Start of Records to process

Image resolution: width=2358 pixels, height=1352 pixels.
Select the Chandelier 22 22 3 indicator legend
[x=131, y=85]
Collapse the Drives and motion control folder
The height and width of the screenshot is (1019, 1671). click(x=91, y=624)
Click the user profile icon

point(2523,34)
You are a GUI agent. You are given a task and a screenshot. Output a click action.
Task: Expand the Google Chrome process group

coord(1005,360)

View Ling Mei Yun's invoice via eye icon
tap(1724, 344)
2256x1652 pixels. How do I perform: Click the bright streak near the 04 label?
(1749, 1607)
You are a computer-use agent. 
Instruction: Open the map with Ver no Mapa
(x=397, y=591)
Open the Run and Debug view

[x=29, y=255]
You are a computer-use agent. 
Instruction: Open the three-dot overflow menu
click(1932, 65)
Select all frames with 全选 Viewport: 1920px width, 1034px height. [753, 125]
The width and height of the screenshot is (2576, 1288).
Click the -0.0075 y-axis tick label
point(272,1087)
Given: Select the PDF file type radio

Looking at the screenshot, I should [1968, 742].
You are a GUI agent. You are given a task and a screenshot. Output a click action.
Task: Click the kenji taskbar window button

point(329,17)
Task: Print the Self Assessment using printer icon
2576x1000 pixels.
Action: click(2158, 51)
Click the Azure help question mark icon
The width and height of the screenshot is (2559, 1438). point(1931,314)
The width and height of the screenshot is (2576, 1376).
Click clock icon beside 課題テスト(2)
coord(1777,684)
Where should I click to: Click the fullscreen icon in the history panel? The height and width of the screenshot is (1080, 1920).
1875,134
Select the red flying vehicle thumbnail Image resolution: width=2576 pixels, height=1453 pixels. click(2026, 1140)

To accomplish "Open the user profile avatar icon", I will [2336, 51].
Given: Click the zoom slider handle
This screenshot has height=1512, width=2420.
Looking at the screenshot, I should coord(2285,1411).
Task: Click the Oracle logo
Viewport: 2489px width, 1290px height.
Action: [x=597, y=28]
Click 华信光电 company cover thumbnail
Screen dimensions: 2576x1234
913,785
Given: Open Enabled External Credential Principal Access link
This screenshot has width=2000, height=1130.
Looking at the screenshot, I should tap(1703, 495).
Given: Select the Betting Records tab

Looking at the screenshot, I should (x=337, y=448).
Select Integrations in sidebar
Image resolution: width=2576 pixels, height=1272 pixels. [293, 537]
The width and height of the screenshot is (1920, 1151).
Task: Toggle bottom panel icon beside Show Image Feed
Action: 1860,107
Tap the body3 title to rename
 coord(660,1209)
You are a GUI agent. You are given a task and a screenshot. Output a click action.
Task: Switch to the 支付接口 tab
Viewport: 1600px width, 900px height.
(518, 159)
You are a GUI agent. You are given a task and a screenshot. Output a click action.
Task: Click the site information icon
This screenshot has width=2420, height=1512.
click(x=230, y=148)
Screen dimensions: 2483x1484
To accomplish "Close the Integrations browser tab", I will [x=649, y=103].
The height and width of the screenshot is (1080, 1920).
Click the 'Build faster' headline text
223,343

End of Records to process

**Exercise instructions**:
Look over the listing above. Pick out and copy every line that includes "accomplish".

**Response to the exercise**:
To accomplish "Open the user profile avatar icon", I will [2336, 51].
To accomplish "Close the Integrations browser tab", I will [x=649, y=103].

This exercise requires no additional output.